Document segment:
Quick overview#

Here we illustrate the key concepts used in ValEnsPy.

Components#

Valenspy consists of three main components: - Input: Gathering raw data, loading it and transforming it to ValEnsPy complaint xarray DataSet or DataTree with uniform naming conventions. - Processing: User dependent processing steps, e.g. regridding, masking, etc. - Diagnostics: The computation and visualization of the diagnostics.

The main data structures used in ValEnsPy are xarray DataSets and DataTrees. In particular, the new xarray DataTree structure is used to manage (multiple) ensembles of gridded models and observations. The image below illustrates the main components of ValEnsPy and how they interact with each other.

Input#

The input component is responsible for gathering the raw data, loading it and transforming it to ValEnsPy complaint xarray DataSet or DataTree with uniform naming conventions.

The latter is done by the InputConvertors class, which is essentially a dataset specific pre-processing function applied when loading the data. It essentially consists of:

A dictionary to map the raw data variables to the CMIP6-CORDEX variable names.
If required, a dataset specific function to transform the raw data to the ValEnsPy compliant format.

For standard datasets, ValEnsPy has built in input processors but users can also easily define their own input processors.

Gathering and loading the data is done by the Manager class, which creates a catalog of all available datasets and utilizes the intake-esm to make that data searchable and loadable. The creation of the catalog is semi-automatic, i.e. only the base directory and a pattern for the files need to be specified. On shared shared machines this could only have to be done once after which the catalog can be used by all users. The catalog is stored in a yaml file and can be easily shared with others. The catalog is then used to load the data into xarray DataSets or DataTrees. When loading the data, the Manager class also applies a set of pre-processing steps to each respective dataset through the aformentioned InputConvertors.

Tasks to carry out:
1) Reproduce verbatim the part of the ValEnsPy overview that opens with the words containing "The input component" and closes with "CMIP6-CORDEX variable names.".
2) Write the next portion of the ValEnsPy overview, beginning right after its final sentence.

Information provided:
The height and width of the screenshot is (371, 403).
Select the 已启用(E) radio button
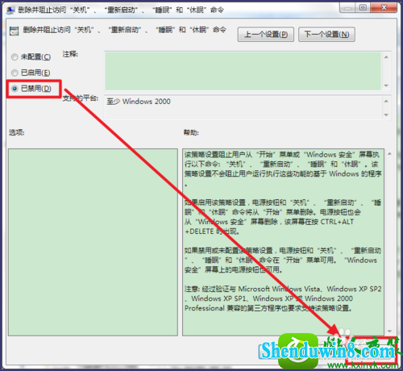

Task results:
1)
The input component is responsible for gathering the raw data, loading it and transforming it to ValEnsPy complaint xarray DataSet or DataTree with uniform naming conventions.

The latter is done by the InputConvertors class, which is essentially a dataset specific pre-processing function applied when loading the data. It essentially consists of:

A dictionary to map the raw data variables to the CMIP6-CORDEX variable names.

2)
Processing#

The processing component enables users to apply the required processing steps to the data. These are a combination of simple xarray operations time selection, masking and more complex operations like regridding and calculating indicators. Where required ValEnsPy extends existing processing functionality in particular to support the new xarray DataTree structure.

Diagnostics#

Finally, the diagnostics are used to compute and visualize the results. Each diagnostic represents a diagnsotic function and at least one plot. Diagnostics are categorized into 4 groups, each with slightly different scope and functionality:

Single model diagnostics (Model2Self): Compute and visualize aspects of a single model. e.g: spatial average of a variable.
Single model to reference diagnostics (Model2Ref): Compute and visualize aspects of a single model compared to a reference dataset. e.g: is the average spatial bias of a variable.
Multi-model diagnostics (Model2Model): These diagnostics compute and visualize aspects of an whole ensemble of models. e.g: The “most extreme” model in the ensemble with respect to some variables.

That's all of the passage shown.